McPhee M J, Walmsley B J, Skinner B, Littler B, Siddell J P, Cafe L M, Wilkins J F, Oddy V H, Alempijevic A
J Anim Sci. 2017 Apr;95(4):1847-1857. doi: 10.2527/jas.2016.1292.
The objective of this study was to develop a proof of concept for using off-the-shelf Red Green Blue-Depth (RGB-D) Microsoft Kinect cameras to objectively assess P8 rump fat (P8 fat; mm) and muscle score (MS) traits in Angus cows and steers. Data from low and high muscled cattle (156 cows and 79 steers) were collected at multiple locations and time points. The following steps were required for the 3-dimensional (3D) image data and subsequent machine learning techniques to learn the traits: 1) reduce the high dimensionality of the point cloud data by extracting features from the input signals to produce a compact and representative feature vector, 2) perform global optimization of the signatures using machine learning algorithms and a parallel genetic algorithm, and 3) train a sensor model using regression-supervised learning techniques on the ultrasound P8 fat and the classified learning techniques for the assessed MS for each animal in the data set.

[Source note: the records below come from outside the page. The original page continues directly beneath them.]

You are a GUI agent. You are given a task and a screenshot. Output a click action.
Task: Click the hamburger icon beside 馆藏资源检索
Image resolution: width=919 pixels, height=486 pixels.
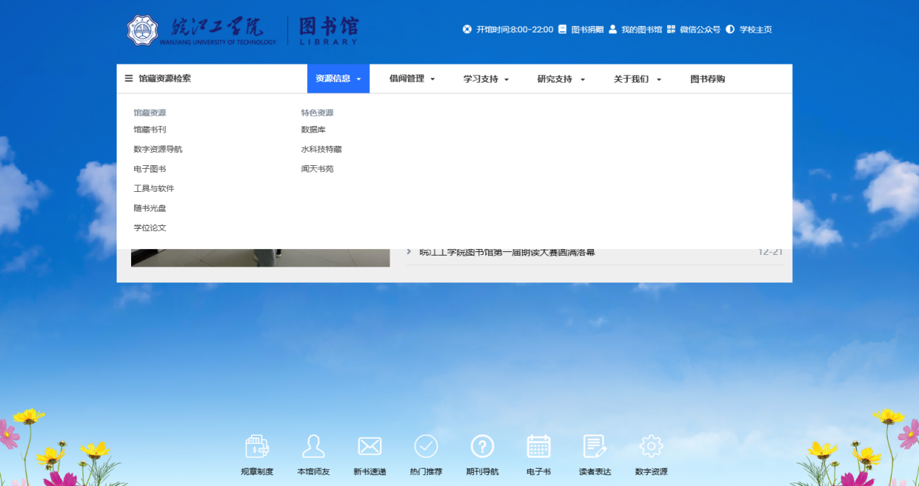129,79
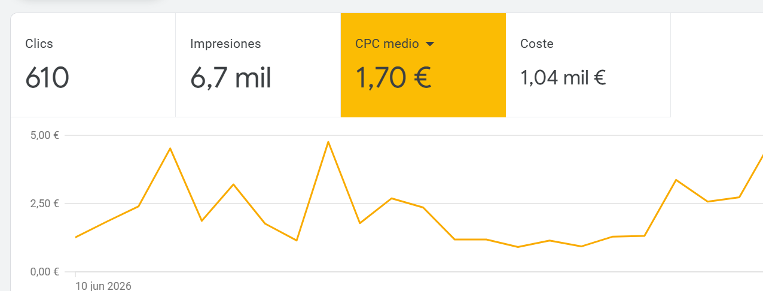The width and height of the screenshot is (763, 291).
Task: Click the 2,50 € axis label
Action: [44, 204]
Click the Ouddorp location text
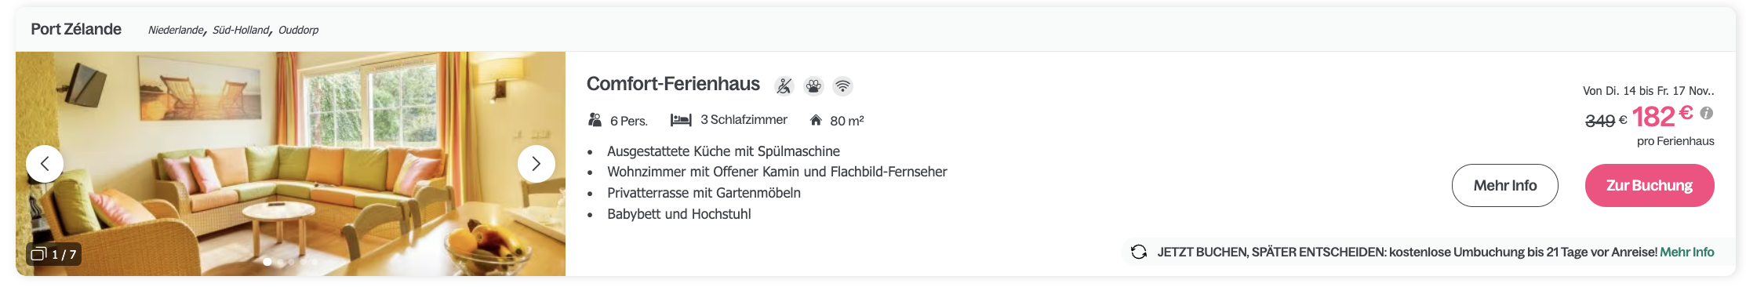 coord(298,30)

The correlation of estimating hip height (cm) between visually measured and assessed 3D data from RGB-D cameras on cows and steers was 0.75 and 0.90, respectively. The supervised machine learning and global optimization approach correctly classified MS (mean [SD]) 80 (4.7) and 83% [6.6%] for cows and steers, respectively. Kappa tests of MS were 0.74 and 0.79 in cows and steers, respectively, indicating substantial agreement between visual assessment and the learning approaches of RGB-D camera images. A stratified 10-fold cross-validation for P8 fat did not find any differences in the mean bias ( = 0.62 and = 0.42 for cows and steers, respectively). The root mean square error of P8 fat was 1.54 and 1.00 mm for cows and steers, respectively. Additional data is required to strengthen the capacity of machine learning to estimate measured P8 fat and assessed MS. Data sets for and continental cattle are also required to broaden the use of 3D cameras to assess cattle. The results demonstrate the importance of capturing curvature as a form of representing body shape. A data-driven model from shape to trait has established a proof of concept using optimized machine learning techniques to assess P8 fat and MS in Angus cows and steers.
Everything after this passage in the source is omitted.